Finding land biggest hurdle to getting into farming
RED WING (AP) — Vegetable farmer Kristin Pearson started her own farm in southeastern Minnesota two years ago — and quickly learned how many complicated details are involved.
“One step could take two, three, four weeks,” she said last month at a gathering of farmers and farm advocates at a farmland access summit in Red Wing.
Even with the challenges Minnesota farmers are facing this season — trade wars, economic uncertainty and tough weather conditions exacerbated by climate change — some young people still want to get into farming. But it’s not easy, so a variety of nonprofits, government agencies and others have joined together to help with one key part of it: finding land.

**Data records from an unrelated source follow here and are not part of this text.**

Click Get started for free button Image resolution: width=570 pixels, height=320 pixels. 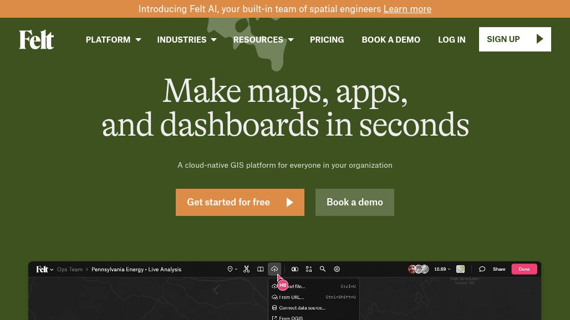click(x=240, y=202)
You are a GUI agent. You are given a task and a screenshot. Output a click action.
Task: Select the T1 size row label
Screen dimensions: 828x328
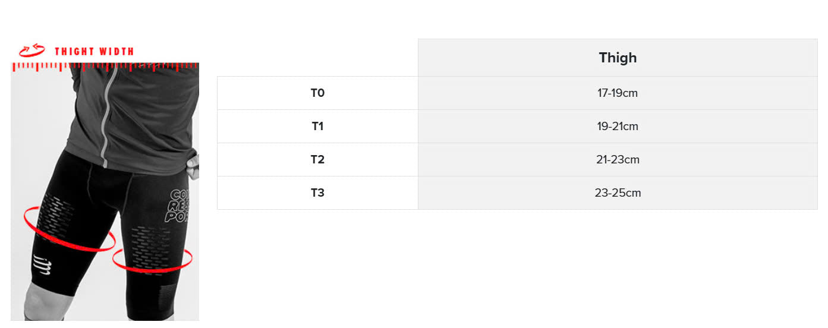317,127
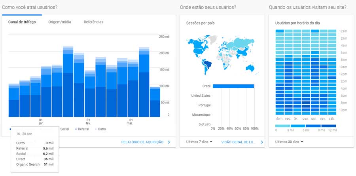Open the Últimos 30 dias dropdown
This screenshot has height=176, width=356.
289,142
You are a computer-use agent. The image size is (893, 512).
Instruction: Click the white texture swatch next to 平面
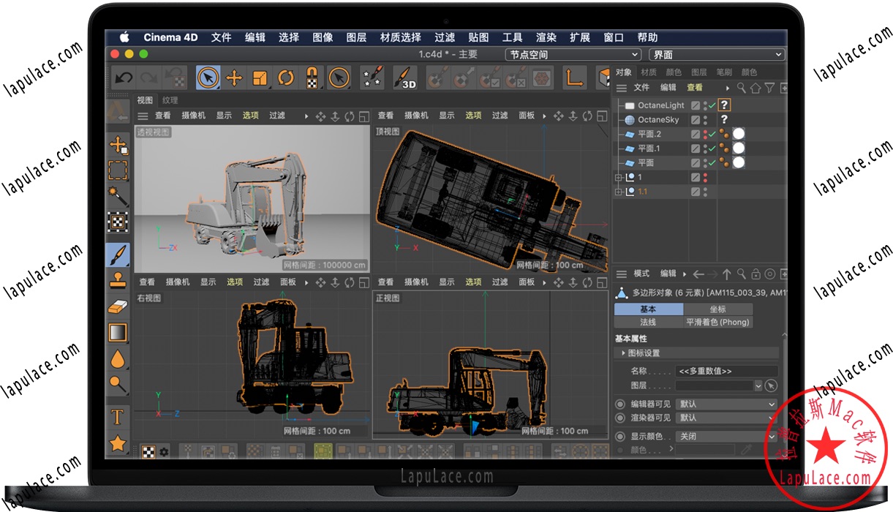(x=739, y=162)
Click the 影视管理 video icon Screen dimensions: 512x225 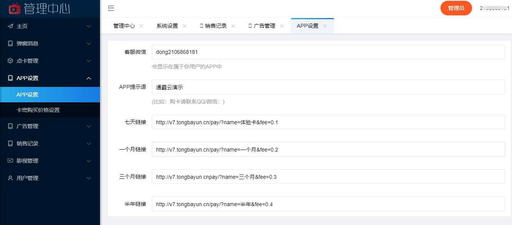(10, 160)
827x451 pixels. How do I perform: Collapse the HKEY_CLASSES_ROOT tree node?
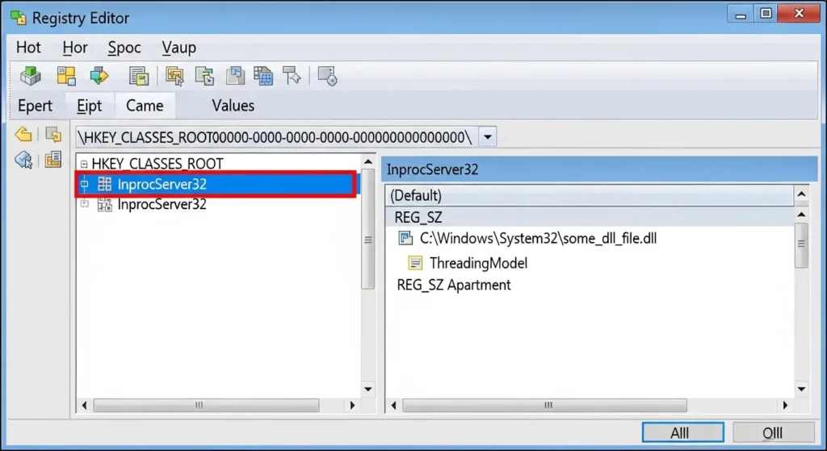tap(84, 164)
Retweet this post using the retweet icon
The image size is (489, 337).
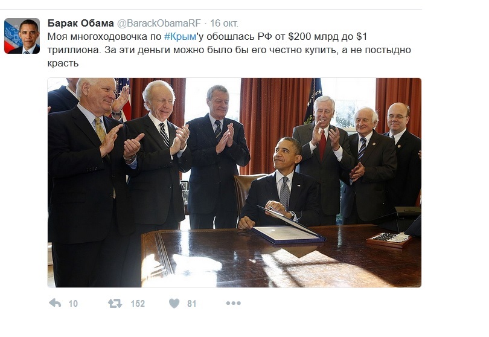tap(115, 303)
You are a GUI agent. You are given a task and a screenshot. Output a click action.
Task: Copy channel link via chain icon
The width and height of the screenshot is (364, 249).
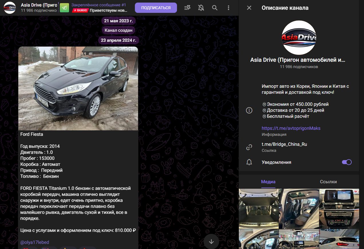249,147
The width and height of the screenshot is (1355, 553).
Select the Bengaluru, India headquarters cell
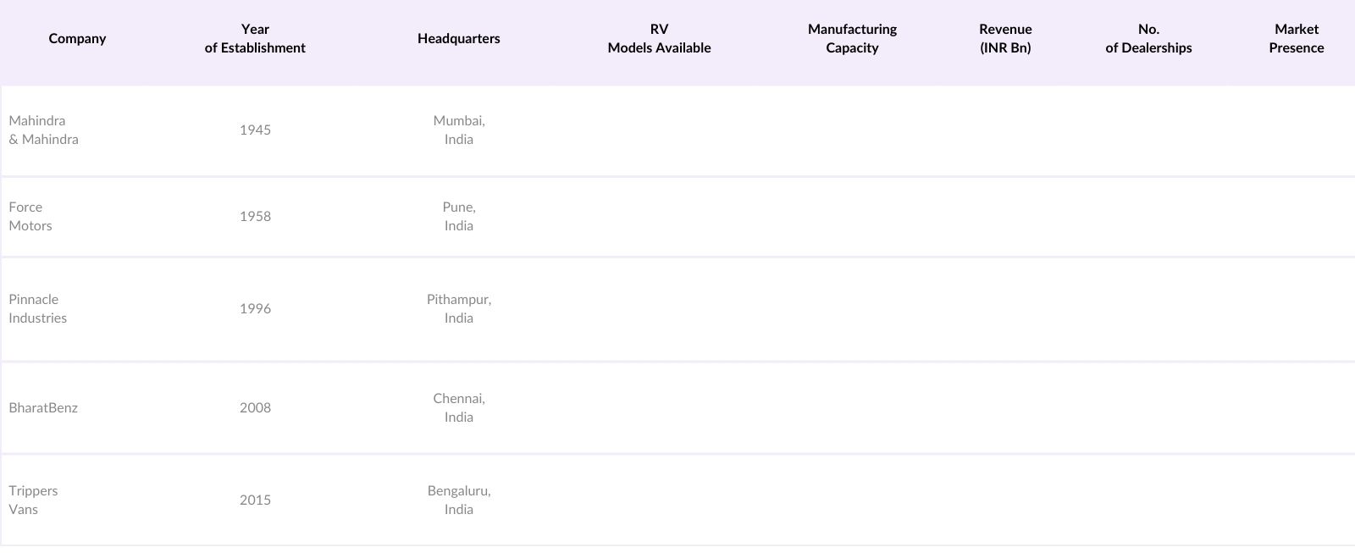458,500
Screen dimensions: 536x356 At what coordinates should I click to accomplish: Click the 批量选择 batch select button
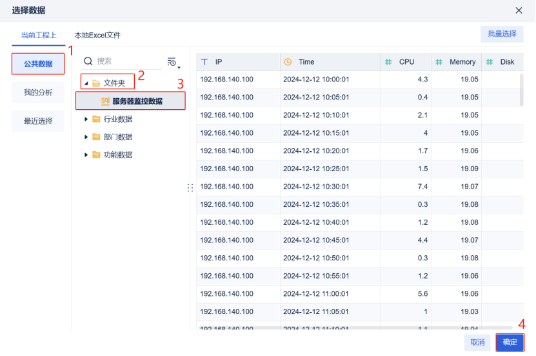[501, 34]
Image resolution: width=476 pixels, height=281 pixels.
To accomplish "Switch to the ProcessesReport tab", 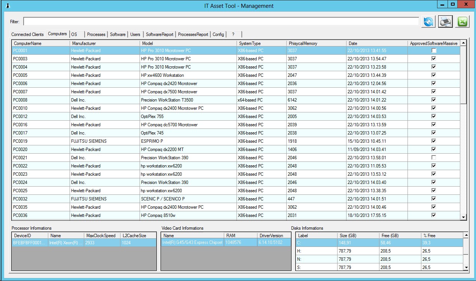I will pyautogui.click(x=193, y=34).
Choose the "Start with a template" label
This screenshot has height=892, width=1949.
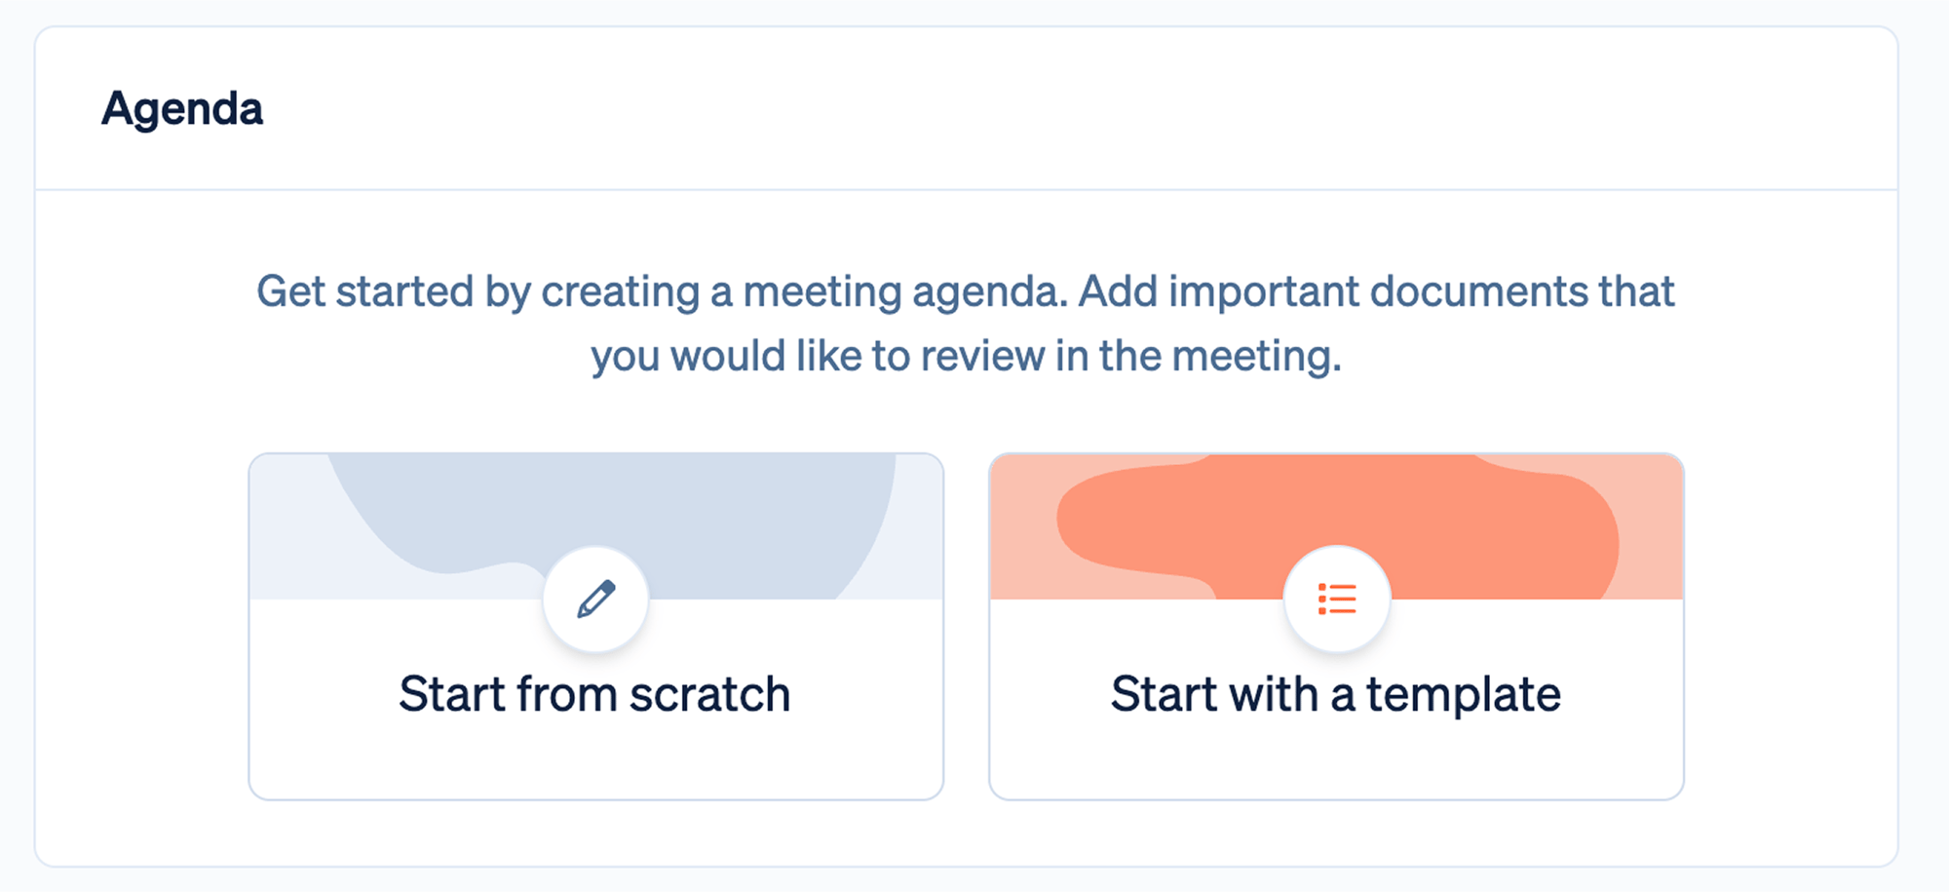1335,694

The Minnesota Department of Agriculture estimates about half of Minnesota farmland will change owners over the next 20 years. And still, connecting farmers who want to begin — or grow — their operations with land to use is a complicated equation.

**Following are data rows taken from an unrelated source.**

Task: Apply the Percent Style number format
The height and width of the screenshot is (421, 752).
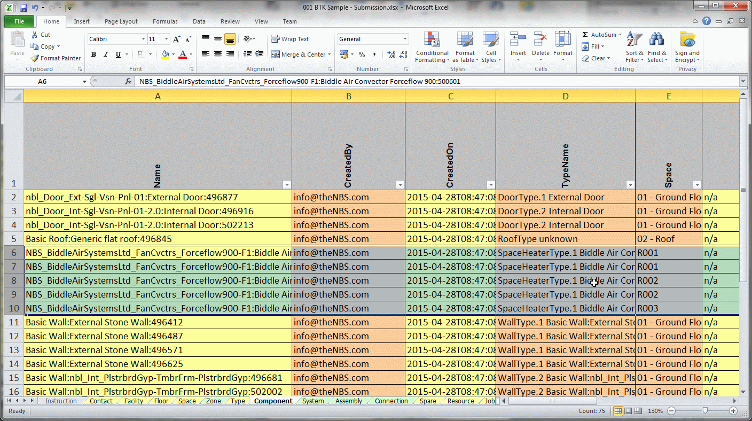Action: [x=362, y=55]
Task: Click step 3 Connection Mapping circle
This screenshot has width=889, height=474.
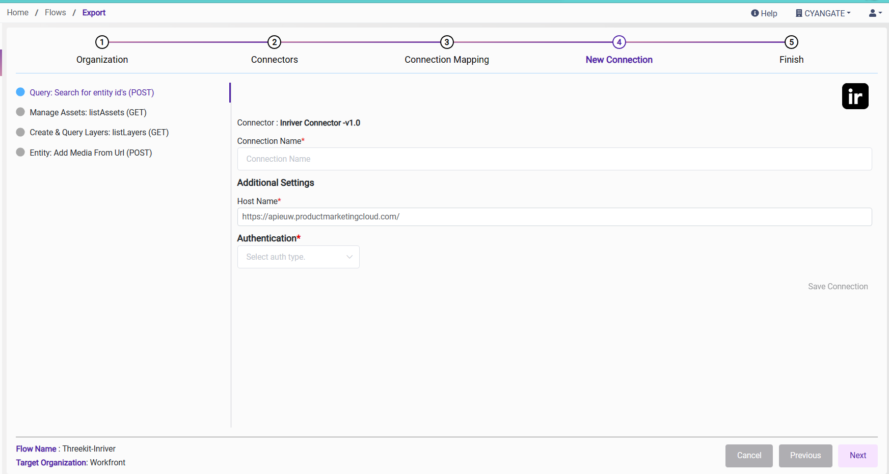Action: 447,42
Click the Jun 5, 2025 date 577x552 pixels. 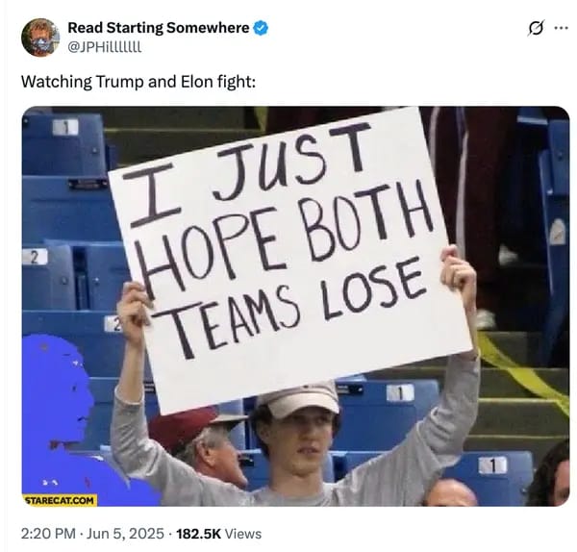[125, 534]
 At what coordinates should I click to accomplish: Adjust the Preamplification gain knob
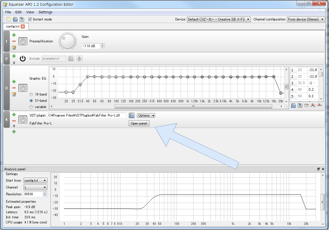(67, 41)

The Farmland Access Hub , a newly created coalition of nonprofit and other farm advocacy organizations to support beginning farmers in Minnesota, Wisconsin and Iowa, is stepping into that void. The program is funded by a three-year grant from the U.S. Department of Agriculture and supports four farmland access navigators — mentors for less-seasoned farmers — who know the ropes.
Program participants gathered in Red Wing to talk about land access and how to address it, just days ahead of a related conference on farm viability, Minnesota Public Radio News reported.
Pairing farmers with navigators
A “farmland access navigator” can coach and mentor farmers like Pearson through things like lease agreements, buying land or applying for loans.
Pearson had been renting land in Oronoco in southeastern Minnesota and worked with farm navigator Brett Olson as she looked for something to buy.
“He offered a lot of support throughout this process,” she said, adding that she’s now signed a purchase agreement for some land.
Olson said Pearson called him up one day with the news and thanked him.
“And I was like, ‘What did I do?’ “ Olson said. “And she said, ‘You were there. You were helpful in just showing up and saying: Did you think about this? Did you think about that?’ “
Olson, who works for the rural advocacy group Renewing the Countryside, said the farm navigator program should be expanded. So far, the program has mostly focused on smaller-scale operations, but farmland access can be a barrier for those wanting to grow corn and soybeans, too.
“We need 20 (or) 30 navigators out there in just Minnesota alone,” he said.
Navigator Kate Edwards, who helps farmers in Iowa and works part-time for Renewing the Countryside, said a lot of the work involves helping people through the emotional ups and downs of farming.
“I’ve been there,” said Edwards, who is a farmer herself and talked about having to start over after the land she had been renting became unavailable.
One recent situation Edwards said she helped with involved identifying an existing resource for a young farmer. He was looking for land, and Edwards asked him if he knew anyone who farmed. His grandfather, he told her.
“I said, ‘Well, have you told him you want to farm?’ He said, ‘Well, no,’ “ she said. “Thanksgiving was coming up. I literally said, ‘Over the Thanksgiving meal, tell one of your family members that you want to farm.’ “
The story has a happy ending, Edwards said: A relative told the young farmer he could lease his grandfather’s land the next year, and there are plans underway for the young man to eventually own the land himself.
“As navigators, we’re not necessarily telling people what to do. We’re helping them find the resources that they already have access to in a lot of ways,” she said.
Ensuring farm viability
The farm access discussion took place ahead of a larger National Farm Viability Conference that took place in Red Wing last month.
Thom Peterson, Minnesota’s agriculture commissioner, participated in the discussion, and said there’s been a lot of interest in programs aimed at helping beginning farmers, including a tax credit, loan programs and a website that connects retiring farmers with beginning farmers.
Peterson hears his share of bad news, especially when it comes to the dairy industry. But he said a recent monthly report on the number of dairy farms in the state showed 11 farmers had quit while five started, giving him hope.
“I’m excited about the people who want to get into farming every day,” he said.